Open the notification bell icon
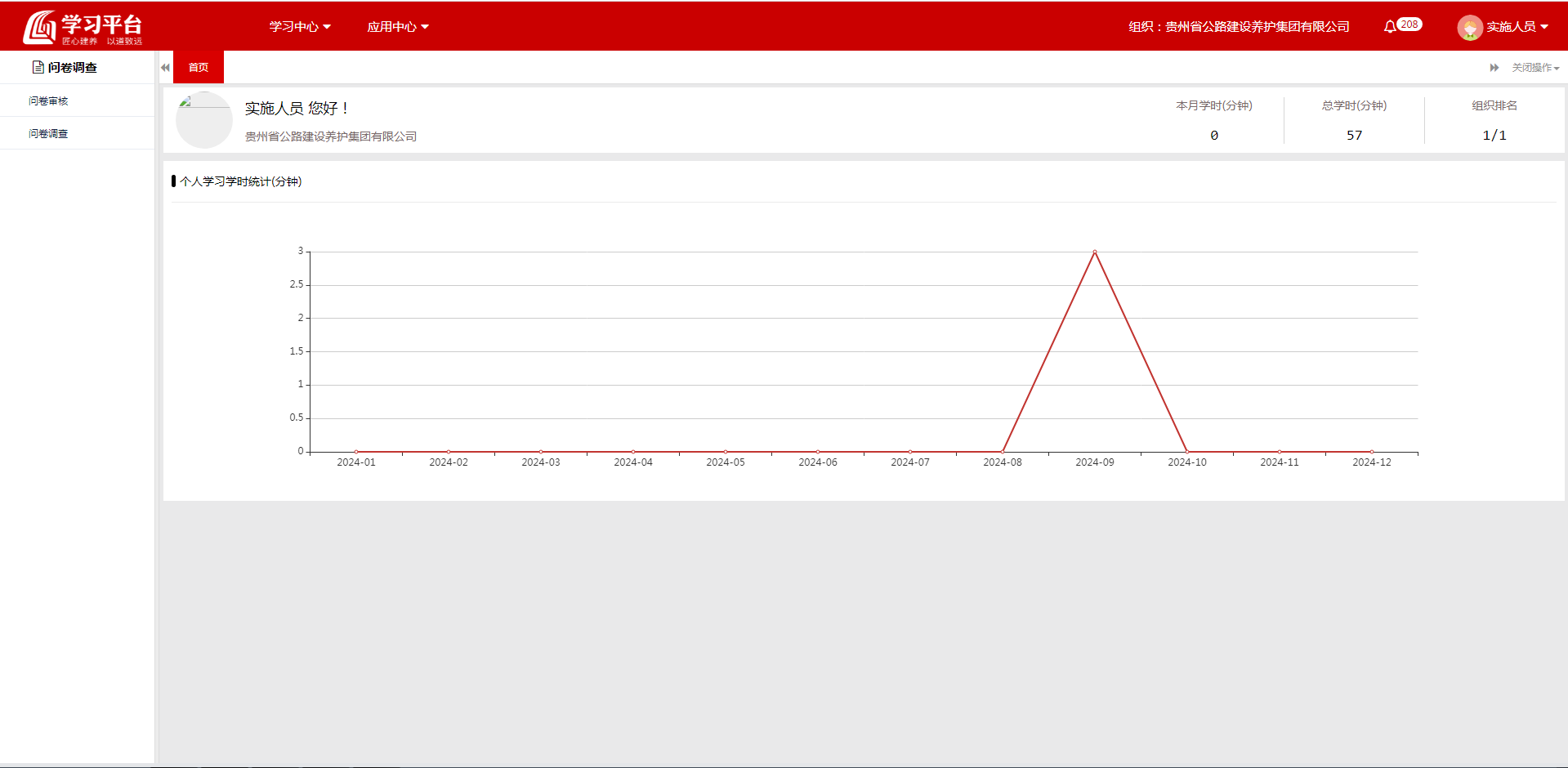1568x768 pixels. (1389, 27)
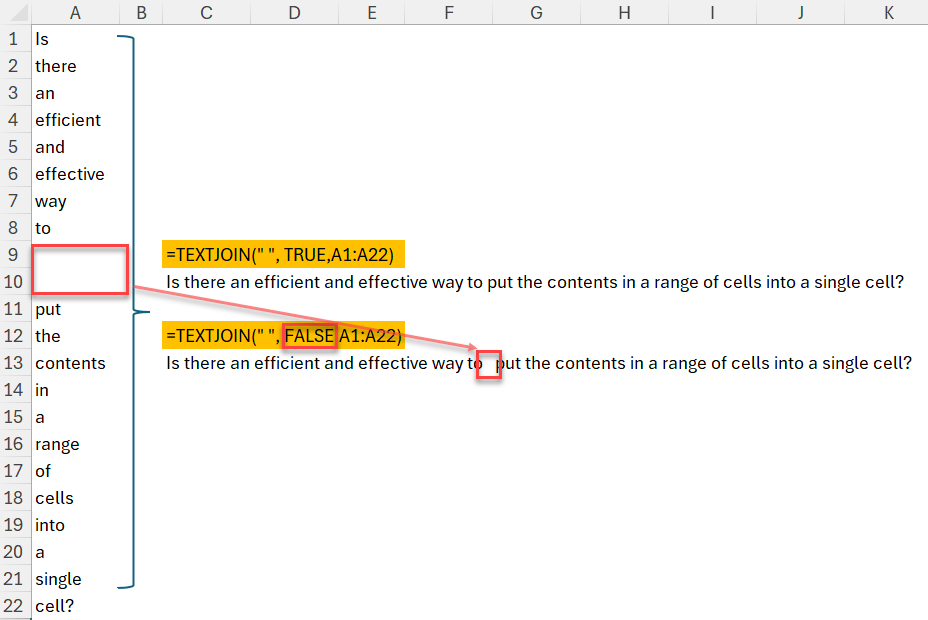The height and width of the screenshot is (620, 928).
Task: Click the column G header
Action: (536, 12)
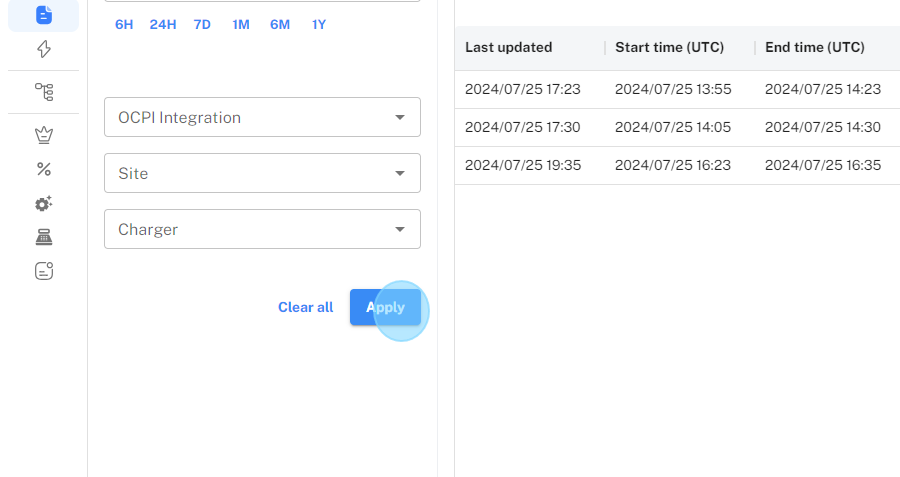Click the Clear all link

(305, 307)
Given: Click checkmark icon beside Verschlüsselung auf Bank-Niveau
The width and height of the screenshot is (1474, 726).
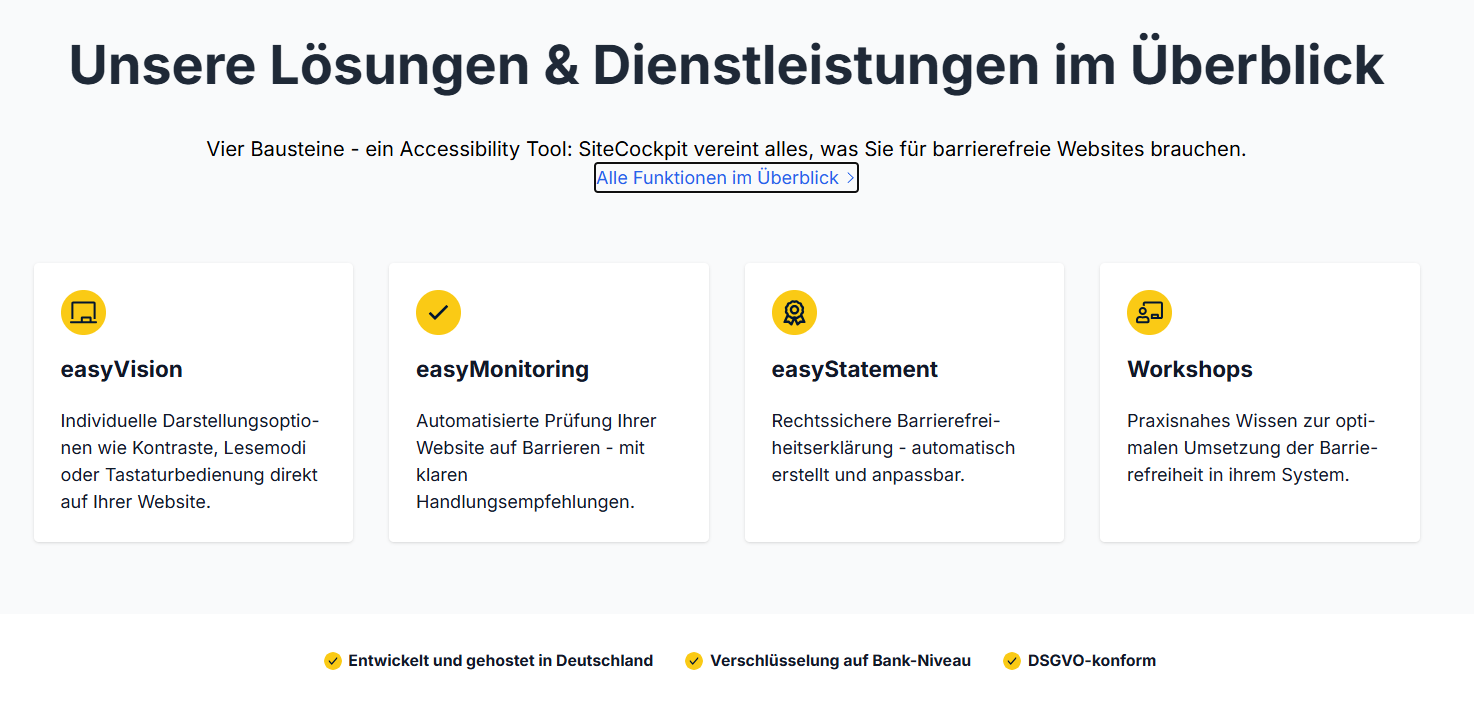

__Assigned task__
What you return should be all of the material above, exactly, and none of its pictures.

__Written answer__
Open the notification bell icon
1568x768 pixels. (1389, 27)
The height and width of the screenshot is (620, 928).
Task: Click the column G header
Action: (536, 12)
Click the Clear all link

(305, 307)
Given: Click checkmark icon beside Verschlüsselung auf Bank-Niveau
The width and height of the screenshot is (1474, 726).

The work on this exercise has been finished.